Mais il est une autre exceptionnalité, plus anxiogène : Emmanuel Macron, en dépit d'une année entière de campagne par sa position au gouvernement, puis par sa démission du gouvernement, en dépit d'un livre au succès de librairie équivalant celui d'un prix Goncourt, n'est pas connu pour lui-même. Célèbre, notoire mais inconnu de psychologie, de ressorts intimes. Il répond bien aux interrogations des journalistes, il écrit et parle clairement, il est maître de lui en débat et a donc largement dominé Marine Le Pen le 3 Mai. A le lire, il saute aux yeux qu'il sait ce dont il parle, qu'il connaît le pays et ses outils. Mais il n'a rien fait dans les positions successives qu'il a avantageusement occupées, qui ait vraiment marqué, ni en réformes économiques ni en préservation du patrimoine industriel français ni en initiative européenne changeant la donne. Par exemple, il ne propose pas l'instauration, d'un service militaire et civique, obligatoire, universel pour les garçons et les filles de longue durée et donnant la jeunesse connaissance et esprit de défense, expérience du développement dans les pays, y compris en France, qui ont besoin de coopérations vivantes. Il ne propose pas la seule novation propre à doter l'Europe de son véritable outil et de son expression : l'élection directe du président de l'Union par l'ensemble des citoyens européens.
Ce qui est donc sans précédent est l'élection d'une personnalité que les Français admettent ne pas connaître.

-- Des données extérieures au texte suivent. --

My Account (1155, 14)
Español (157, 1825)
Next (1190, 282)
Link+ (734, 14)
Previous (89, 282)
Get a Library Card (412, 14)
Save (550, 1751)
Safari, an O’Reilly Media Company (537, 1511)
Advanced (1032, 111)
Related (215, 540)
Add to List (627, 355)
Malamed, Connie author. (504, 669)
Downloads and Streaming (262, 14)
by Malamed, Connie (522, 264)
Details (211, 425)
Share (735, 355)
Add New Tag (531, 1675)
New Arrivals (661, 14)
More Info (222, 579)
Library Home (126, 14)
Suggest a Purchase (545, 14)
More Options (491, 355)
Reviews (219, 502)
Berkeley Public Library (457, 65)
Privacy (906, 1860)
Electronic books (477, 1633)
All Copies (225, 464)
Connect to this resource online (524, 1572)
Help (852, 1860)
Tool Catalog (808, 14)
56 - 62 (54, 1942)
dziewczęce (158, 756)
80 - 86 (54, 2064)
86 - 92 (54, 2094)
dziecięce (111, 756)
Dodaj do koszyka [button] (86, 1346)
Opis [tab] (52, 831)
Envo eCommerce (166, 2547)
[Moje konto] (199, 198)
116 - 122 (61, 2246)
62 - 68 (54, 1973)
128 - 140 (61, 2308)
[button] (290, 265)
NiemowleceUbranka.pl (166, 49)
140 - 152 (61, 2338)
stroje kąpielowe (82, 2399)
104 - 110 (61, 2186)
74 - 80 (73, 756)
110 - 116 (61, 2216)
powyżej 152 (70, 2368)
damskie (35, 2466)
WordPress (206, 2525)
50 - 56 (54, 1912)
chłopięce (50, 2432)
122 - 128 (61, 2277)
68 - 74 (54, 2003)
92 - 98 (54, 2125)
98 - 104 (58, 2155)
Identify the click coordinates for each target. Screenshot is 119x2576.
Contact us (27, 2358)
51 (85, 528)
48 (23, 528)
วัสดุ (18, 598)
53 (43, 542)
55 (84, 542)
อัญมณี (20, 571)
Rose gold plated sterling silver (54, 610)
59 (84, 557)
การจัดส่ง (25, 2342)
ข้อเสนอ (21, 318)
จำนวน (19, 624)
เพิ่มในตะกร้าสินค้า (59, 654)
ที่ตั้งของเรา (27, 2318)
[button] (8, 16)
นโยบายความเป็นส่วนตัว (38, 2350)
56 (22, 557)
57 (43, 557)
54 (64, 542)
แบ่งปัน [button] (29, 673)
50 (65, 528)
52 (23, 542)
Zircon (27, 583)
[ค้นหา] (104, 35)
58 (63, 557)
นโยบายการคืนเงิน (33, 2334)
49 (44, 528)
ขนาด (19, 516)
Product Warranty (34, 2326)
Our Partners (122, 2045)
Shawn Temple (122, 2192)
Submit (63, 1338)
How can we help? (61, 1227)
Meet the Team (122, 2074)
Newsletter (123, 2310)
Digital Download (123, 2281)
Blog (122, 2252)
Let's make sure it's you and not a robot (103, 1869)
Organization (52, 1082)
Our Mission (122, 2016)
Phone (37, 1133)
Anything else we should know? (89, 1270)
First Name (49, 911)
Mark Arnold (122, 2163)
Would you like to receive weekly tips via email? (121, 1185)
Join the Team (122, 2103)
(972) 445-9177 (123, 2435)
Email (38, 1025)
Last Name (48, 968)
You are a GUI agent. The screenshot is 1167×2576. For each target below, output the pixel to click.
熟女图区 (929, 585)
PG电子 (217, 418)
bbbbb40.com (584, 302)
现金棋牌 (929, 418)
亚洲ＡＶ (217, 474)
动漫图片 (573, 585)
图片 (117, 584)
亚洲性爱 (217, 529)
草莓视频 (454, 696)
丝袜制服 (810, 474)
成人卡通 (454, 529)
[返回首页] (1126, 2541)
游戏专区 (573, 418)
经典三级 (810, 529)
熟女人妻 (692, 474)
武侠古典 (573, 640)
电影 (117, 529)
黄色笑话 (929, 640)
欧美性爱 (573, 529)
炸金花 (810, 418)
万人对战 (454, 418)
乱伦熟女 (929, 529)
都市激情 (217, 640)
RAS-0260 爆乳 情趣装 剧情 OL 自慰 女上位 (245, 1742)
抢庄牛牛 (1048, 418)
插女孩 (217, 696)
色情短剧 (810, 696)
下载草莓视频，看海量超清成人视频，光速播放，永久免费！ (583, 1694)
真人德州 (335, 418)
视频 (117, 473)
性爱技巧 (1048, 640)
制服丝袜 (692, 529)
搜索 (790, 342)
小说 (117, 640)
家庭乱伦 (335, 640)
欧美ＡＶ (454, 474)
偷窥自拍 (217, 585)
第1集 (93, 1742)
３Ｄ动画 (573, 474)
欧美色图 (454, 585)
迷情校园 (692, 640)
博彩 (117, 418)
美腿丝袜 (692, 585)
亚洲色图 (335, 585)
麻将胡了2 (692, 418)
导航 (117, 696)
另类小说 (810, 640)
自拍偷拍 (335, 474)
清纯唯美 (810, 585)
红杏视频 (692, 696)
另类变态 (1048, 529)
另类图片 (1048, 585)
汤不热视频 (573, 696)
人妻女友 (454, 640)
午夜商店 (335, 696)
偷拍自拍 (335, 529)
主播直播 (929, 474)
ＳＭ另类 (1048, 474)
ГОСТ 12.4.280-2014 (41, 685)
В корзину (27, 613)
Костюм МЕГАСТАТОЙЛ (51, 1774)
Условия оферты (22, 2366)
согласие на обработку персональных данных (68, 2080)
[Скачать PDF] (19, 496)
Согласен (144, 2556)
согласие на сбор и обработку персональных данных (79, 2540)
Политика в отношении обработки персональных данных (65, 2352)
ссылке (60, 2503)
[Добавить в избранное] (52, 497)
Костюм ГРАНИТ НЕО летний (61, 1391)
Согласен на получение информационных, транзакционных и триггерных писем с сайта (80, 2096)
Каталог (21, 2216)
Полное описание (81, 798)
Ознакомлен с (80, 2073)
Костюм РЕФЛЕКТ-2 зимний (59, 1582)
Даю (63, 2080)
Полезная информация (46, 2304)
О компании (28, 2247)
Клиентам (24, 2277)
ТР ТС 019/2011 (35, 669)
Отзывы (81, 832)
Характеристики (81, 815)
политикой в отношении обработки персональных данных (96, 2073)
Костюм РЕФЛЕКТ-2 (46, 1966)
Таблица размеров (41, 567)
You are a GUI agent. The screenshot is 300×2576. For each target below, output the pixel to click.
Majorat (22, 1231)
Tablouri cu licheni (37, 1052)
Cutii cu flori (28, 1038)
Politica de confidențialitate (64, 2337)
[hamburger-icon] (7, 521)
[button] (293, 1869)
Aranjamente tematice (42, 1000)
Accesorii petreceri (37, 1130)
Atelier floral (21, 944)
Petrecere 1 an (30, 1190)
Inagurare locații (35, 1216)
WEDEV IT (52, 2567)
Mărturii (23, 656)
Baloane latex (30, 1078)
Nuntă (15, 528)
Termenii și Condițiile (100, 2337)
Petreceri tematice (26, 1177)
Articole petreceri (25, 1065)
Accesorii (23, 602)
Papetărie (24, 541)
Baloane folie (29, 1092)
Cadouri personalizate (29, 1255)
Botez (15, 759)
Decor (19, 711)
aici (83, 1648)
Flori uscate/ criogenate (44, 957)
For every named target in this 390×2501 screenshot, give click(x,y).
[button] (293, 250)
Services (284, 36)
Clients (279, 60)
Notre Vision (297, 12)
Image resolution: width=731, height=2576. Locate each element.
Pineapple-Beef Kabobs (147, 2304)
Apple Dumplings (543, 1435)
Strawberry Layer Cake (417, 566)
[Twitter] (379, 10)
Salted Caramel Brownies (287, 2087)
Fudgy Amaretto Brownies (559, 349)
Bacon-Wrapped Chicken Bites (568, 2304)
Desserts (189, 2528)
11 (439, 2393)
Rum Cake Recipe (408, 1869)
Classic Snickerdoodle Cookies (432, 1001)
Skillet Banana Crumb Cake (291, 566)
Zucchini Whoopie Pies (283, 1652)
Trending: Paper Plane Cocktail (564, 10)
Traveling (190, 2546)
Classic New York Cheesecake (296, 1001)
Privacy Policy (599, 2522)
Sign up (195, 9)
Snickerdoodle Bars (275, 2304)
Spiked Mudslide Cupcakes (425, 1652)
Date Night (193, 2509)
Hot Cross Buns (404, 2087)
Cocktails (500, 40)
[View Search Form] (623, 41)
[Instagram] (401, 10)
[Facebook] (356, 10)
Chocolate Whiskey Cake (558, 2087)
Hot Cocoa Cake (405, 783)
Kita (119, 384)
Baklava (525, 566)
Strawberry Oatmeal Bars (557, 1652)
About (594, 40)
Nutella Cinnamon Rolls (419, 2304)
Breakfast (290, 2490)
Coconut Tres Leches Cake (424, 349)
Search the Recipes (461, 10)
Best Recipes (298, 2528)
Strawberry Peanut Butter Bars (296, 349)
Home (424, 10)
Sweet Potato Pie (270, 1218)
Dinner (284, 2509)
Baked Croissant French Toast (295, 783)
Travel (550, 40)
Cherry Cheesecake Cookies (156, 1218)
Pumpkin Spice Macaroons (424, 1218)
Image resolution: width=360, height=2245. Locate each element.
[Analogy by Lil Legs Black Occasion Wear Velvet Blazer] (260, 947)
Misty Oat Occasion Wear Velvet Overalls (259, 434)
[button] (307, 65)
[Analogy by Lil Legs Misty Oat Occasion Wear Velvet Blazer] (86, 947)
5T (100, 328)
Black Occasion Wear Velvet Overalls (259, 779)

Sans entrer dans le jeu des conjectures sur la possibilité ou pas du nouveau Président de disposer d'une majorité au Parlement qui lui soit propre, que peuvent attendre d'Emmanuel Macron, l'Afrique et plus particulièrement la Mauritanie ?
Et l'Afrique ?
L'élu place l'Afrique très en vue dans les documents proposés à l'électeur. Elle est concernée par sa proposition ultime, au libellé inchangé du premier au second tour. " Enfin, sixième et dernier chantier : l'Europe et l'international
Je m'engage à défendre les intérêts de notre pays.
En relançant une Europe ambitieuse qui investit et qui protège et dont la vitalité démocratique et le goût pour l'avenir seront retrouvés.
Et en assurant une nouvelle politique en Afrique où la paix et l'esprit d'entreprise construiront le siècle qui commence. "
Surtout, le nouveau Président consacre à l'Afrique une page précise. " . . . je vois l'Afrique comme un continent de promesse où nous devons réaffirmer et redéployer nos ambitions. Notre présence ne peut pas se limiter à une action militaire et politique. Nous devons désormais faire davantage et permettre, partout en Afrique, à des entrepreneurs et aux classes moyennes de se développer. Ce sera la meilleure façon de stabiliser dans la durée les démocraties africaines. A cet égard, le travail conduit en 2013 par Hubert Védrine 1 , Lionel Zinsou2 , Hakim El Karoui3 , Jean-Michel Severino4 et Tidjane Thia5 demeure pleinement pertinent. Il constitue le cœur de l'action stratégique que je veux pouvoir conduire sur ce continent. Traditionnellement, notre présence économique en Afrique s'est construite en lien étroit avec les Gouvernements, dans des secteurs comme les matières premières et les infrastructures. Elle s'est développée dans des conditions d'opacité qui n'ont pas permis de lutte efficacement contre la corruption de part et d'autre, ni de faire profiter un maximum d'Africains des effets positifs de cette relation.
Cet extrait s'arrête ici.